● TASK
Please repeat the data below exactly, with the pictures removed.

Stored data entries
--
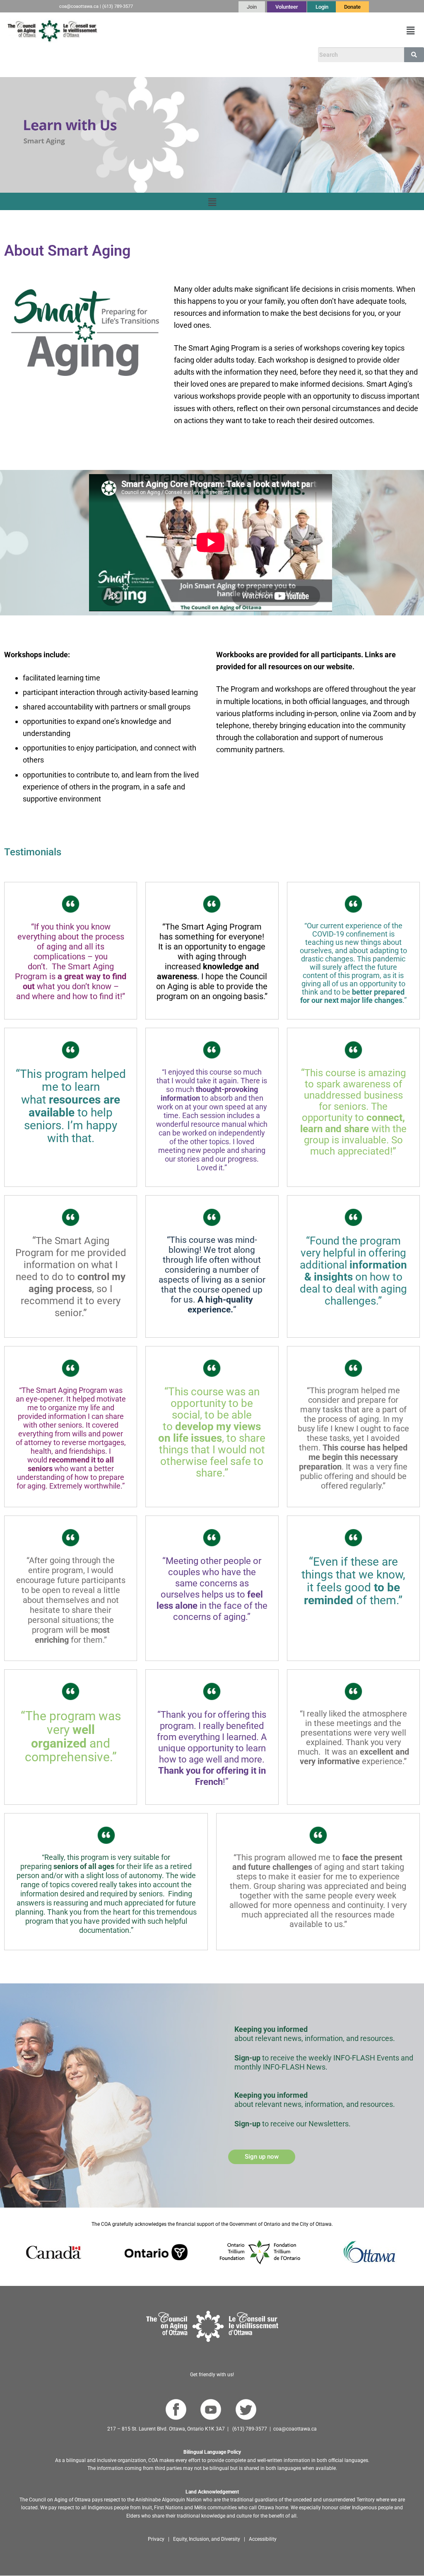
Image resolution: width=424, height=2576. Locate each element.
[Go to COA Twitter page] (245, 2409)
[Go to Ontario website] (156, 2252)
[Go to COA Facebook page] (175, 2409)
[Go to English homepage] (52, 31)
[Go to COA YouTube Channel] (210, 2409)
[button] (411, 31)
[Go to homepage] (212, 2326)
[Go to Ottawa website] (368, 2252)
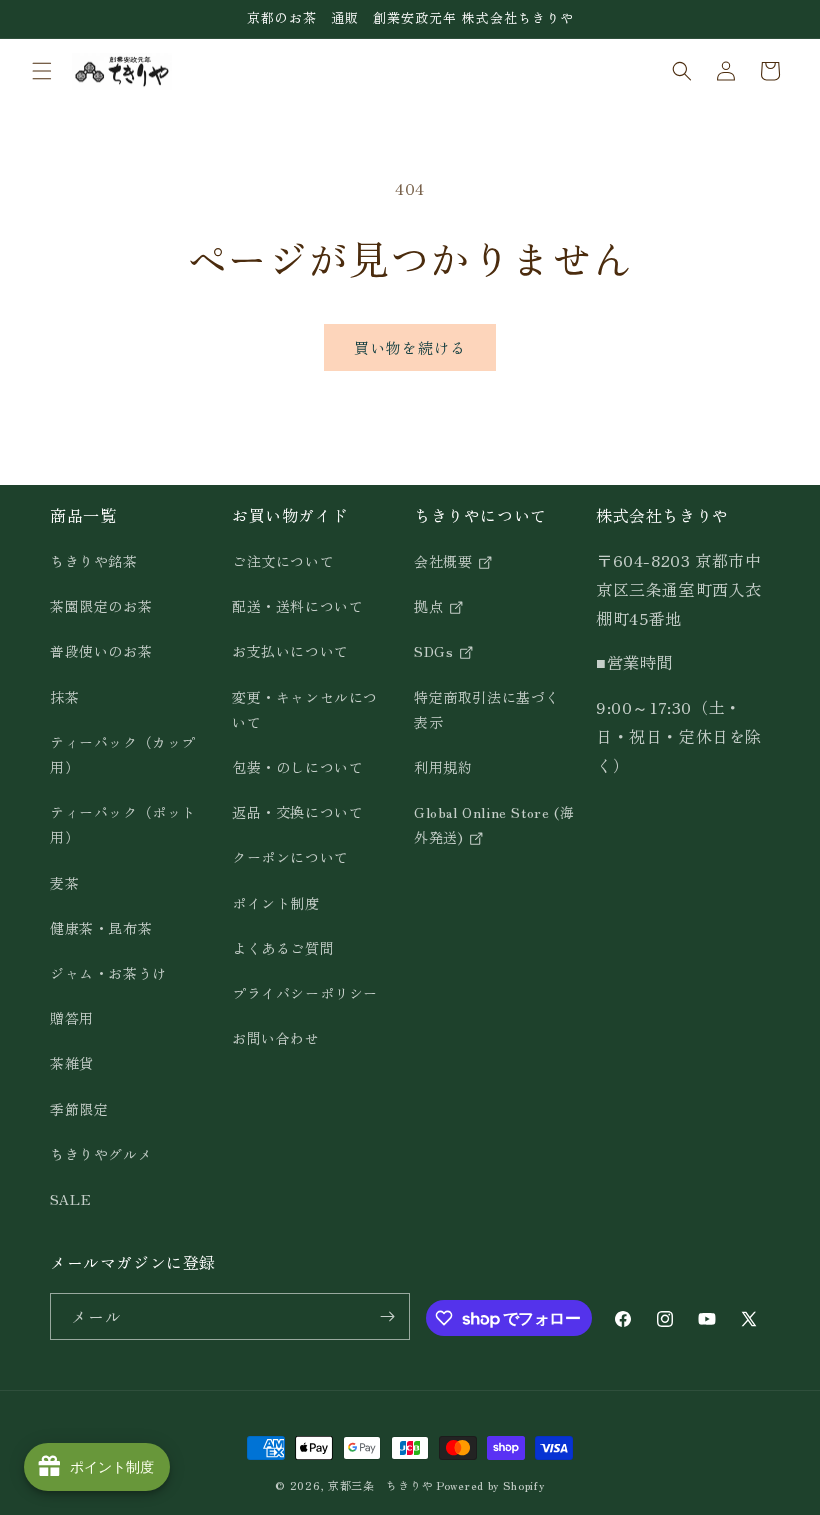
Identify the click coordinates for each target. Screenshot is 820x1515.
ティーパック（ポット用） (123, 824)
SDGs (436, 651)
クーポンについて (290, 857)
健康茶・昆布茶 (101, 928)
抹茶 (64, 697)
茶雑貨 (72, 1063)
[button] (42, 71)
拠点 (431, 606)
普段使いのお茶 (101, 651)
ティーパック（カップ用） (123, 754)
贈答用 (72, 1018)
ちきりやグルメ (101, 1154)
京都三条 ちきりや (380, 1485)
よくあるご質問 (283, 948)
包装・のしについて (297, 767)
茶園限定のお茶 (101, 606)
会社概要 (445, 561)
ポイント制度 (276, 903)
--
● FINISHED EXERCISE
Image resolution: width=424, height=2576. Locate each element.
[Go to COA Twitter page] (245, 2409)
[Go to Ontario website] (156, 2252)
[Go to COA Facebook page] (175, 2409)
[Go to English homepage] (52, 31)
[Go to COA YouTube Channel] (210, 2409)
[button] (411, 31)
[Go to homepage] (212, 2326)
[Go to Ottawa website] (368, 2252)
Identify the click coordinates for each target. Screenshot is 820x1515.
ティーパック（ポット用） (123, 824)
SDGs (436, 651)
クーポンについて (290, 857)
健康茶・昆布茶 (101, 928)
抹茶 (64, 697)
茶雑貨 (72, 1063)
[button] (42, 71)
拠点 (431, 606)
普段使いのお茶 (101, 651)
ティーパック（カップ用） (123, 754)
贈答用 (72, 1018)
ちきりやグルメ (101, 1154)
京都三条 ちきりや (380, 1485)
よくあるご質問 (283, 948)
包装・のしについて (297, 767)
茶園限定のお茶 (101, 606)
会社概要 (445, 561)
ポイント制度 (276, 903)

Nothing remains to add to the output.